The Attorney General has also issued two precedential decisions that will produce major changes in the immigration courts. In Matter of Castro-Tum, AG Sessions effectively prevented immigration cases from being administratively closed unless required by statute or regulation. He also ordered that the 300,000+ cases that were administratively closed under President Obama be reopened. In the second decision, Matter of A-B-, AG Sessions took a broad step in unilaterally declaring that asylum claims based on gang violence or domestic violence were unlikely to qualify for asylum. When this decision is applied to credible-fear interviews for screening asylum applicants at the border, numerous people could be turned away at the door before being provided a chance to develop their claims.
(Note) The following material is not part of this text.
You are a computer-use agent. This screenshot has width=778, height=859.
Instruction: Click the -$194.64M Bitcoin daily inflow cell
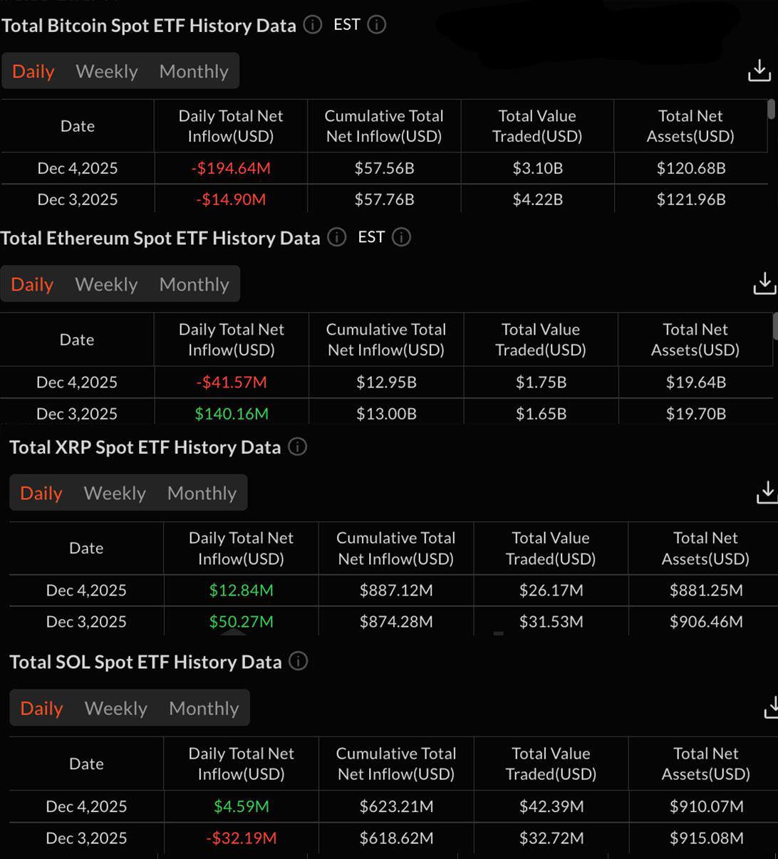tap(231, 169)
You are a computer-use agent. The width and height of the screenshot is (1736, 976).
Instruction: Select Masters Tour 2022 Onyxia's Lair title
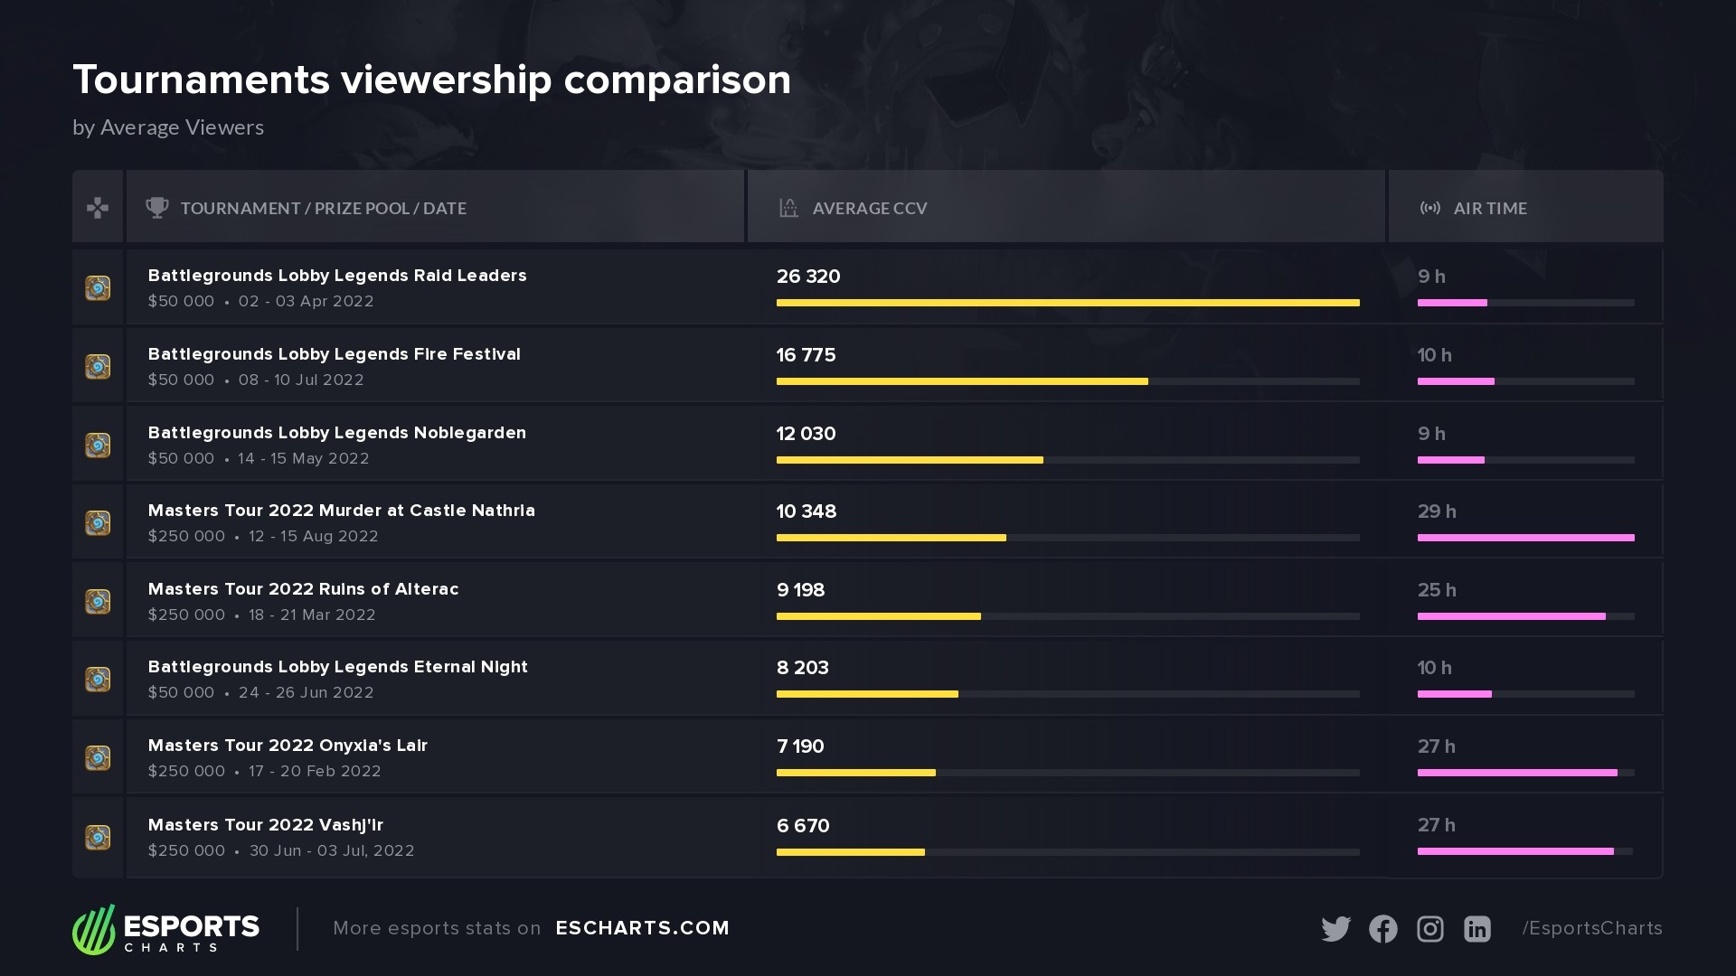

The Attorney General’s recent decisions are complemented by the completion quotas being imposed on immigration judges (700 per year), and the curtailing of continuances to allow the parties (or judge) more time to develop and try a case.
U.S. Immigration and Customs Enforcement (ICE) continue to be active in their enforcement actions against employers who hire undocumented workers and their employees using fraudulent identity documents. High-profile raids recently took place at a slaughterhouse in Tennessee and at two flower/garden centers in Ohio. In the Ohio raids, 114 workers were placed in detention but no company officials were arrested during the raids. At the same time the agency has increased I-9 audits by nearly 60 percent compared to the last fiscal year, and has plans for another wave of audits this summer, pushing the total to well over 5,000 by September 30, 2018. ICE has also developed a plan to create an Employer Compliance Inspection Center to centralize issuing and reviewing audits, with a goal of 15,000 audits issued per year. The point of this plan is to give the impression to employers that they are likely to be audited.
The Attorney General and the administration are continuing to take dramatic steps to enforce their anti-immigration agenda. Historically, such actions would simply be a temporary show of force to demonstrate confidence in the executive branch’s ability to enforce immigration laws as Congress prepares for reform. Under this administration, however, it is difficult to anticipate whether any immigration reform will be possible.
USCIS Extends I-829 and I-751 Receipt Notice Validity Due to Increased Processing Times
USCIS announced that EB-5 investors filing I-829 applications and marriage-based petitioners who file I-751 applications to remove the conditions on their green cards will be able to use the receipt notice as evidence of continued status for 18 months past the expiration date on their conditional green card. This increased validity period (up from 12 months) is the result of increased processing times for these petitions.